El pueblo estaba casi desierto. En las calles se movían unos pocos civiles, que no se atrevían a hablar. De los 23.000 habitantes, sólo quedaban 60 familias; el resto había huido. Luego llegaron los hombres armados, que nerviosos nos escoltaron hasta su base. Un carismático comandante, Abu Khaled, nos recibió con un abrazo. Aliviado. Todos los días son bombardeados por los tanques del Ejército, ataques que se suspendían sólo cuando había observadores. Todos los combatientes en Rankous son sunitas, ex soldados del Ejército. Ellos nos contaron cómo un general asesinó a una mujer a sangre fría; otro contó que lo habían obligado disparar a una multitud durante un funeral. Mientras, el combate a nuestro alrededor recrudecía. Los tanques del Ejército comenzaban nuevamente a atacar. Nos llevaron a una casa mejor protegida, donde aún vivía una familia. Allí, una mujer lloraba desesperada, hablaba de las atrocidades del Ejército y de las casas y autos quemados en represalia. No tenía cómo salir del pueblo, nosotros tampoco: en medio del combate, temíamos ser asesinados por el Ejército para luego poder culpar a los rebeldes.

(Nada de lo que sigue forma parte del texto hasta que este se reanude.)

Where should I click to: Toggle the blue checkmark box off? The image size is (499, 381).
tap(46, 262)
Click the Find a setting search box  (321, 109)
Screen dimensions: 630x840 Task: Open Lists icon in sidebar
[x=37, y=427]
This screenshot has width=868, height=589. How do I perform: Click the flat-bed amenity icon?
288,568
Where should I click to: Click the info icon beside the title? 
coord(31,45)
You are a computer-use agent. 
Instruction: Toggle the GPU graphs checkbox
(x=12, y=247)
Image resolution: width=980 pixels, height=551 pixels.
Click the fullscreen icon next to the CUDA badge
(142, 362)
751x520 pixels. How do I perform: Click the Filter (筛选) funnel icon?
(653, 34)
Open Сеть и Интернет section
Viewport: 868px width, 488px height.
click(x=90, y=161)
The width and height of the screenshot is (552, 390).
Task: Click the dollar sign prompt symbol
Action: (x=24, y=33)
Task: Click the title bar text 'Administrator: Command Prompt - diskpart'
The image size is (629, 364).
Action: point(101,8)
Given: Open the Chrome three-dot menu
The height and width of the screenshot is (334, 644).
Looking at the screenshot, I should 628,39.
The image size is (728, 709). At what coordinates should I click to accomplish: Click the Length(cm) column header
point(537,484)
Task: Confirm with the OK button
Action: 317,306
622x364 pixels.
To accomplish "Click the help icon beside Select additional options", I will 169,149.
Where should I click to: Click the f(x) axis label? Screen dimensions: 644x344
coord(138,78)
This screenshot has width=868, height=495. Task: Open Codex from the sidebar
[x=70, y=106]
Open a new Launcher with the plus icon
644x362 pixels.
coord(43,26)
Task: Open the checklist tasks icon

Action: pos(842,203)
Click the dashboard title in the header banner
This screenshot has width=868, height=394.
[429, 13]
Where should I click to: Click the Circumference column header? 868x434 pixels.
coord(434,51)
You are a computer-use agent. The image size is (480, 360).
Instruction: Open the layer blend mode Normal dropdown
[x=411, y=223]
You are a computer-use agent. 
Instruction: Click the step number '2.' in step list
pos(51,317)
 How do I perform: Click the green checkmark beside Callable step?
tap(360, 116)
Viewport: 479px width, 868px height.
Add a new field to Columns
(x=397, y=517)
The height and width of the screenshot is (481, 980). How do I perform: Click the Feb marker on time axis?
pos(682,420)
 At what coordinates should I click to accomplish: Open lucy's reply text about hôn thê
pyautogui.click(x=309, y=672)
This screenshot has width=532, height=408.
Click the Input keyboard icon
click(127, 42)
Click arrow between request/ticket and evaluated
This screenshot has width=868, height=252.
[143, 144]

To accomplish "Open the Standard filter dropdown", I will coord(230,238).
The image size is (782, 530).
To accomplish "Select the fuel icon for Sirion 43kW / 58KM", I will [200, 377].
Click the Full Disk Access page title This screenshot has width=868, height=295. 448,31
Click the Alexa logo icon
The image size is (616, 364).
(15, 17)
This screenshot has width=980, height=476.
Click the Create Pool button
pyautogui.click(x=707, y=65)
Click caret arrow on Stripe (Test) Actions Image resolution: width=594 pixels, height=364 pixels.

Después de llamadas telefónicas al Ministerio del Interior y a los observadores de la Liga Arabe -supimos por ellos mismos que ese día habían cancelado su misión en Siria-, se acordó un breve cese al fuego para permitir nuestra retirada. Cuando nos despedimos, la mujer desesperada nos intentó entregar a su hija de dos años para que la lleváramos con nosotros. A la salida de Rankous fuimos encañonados por jóvenes y temblorosos soldados del Ejército esperando a su oficial. Se estaba poniendo el sol. Más adelante, desde el mismo camino tranquilo por donde habían caminado los observadores, pudimos ver los tanques que habían reanudado el ataque. Ahí estaban. Sólo se habían escondido cuando pasaron las autoridades.

Esa misma noche recibí la orden de mis editores de salir del país al día siguiente, junto a un periodista. Cuando nos preparábamos a salir por tierra hacia el Líbano, supimos que había fuertes combates en y alrededor de la capital. El camino al aeropuerto estaba cerrado y la electricidad cortada en varios sectores. Dejamos Siria con esa sensación: que la paz era y es cada vez más lejana.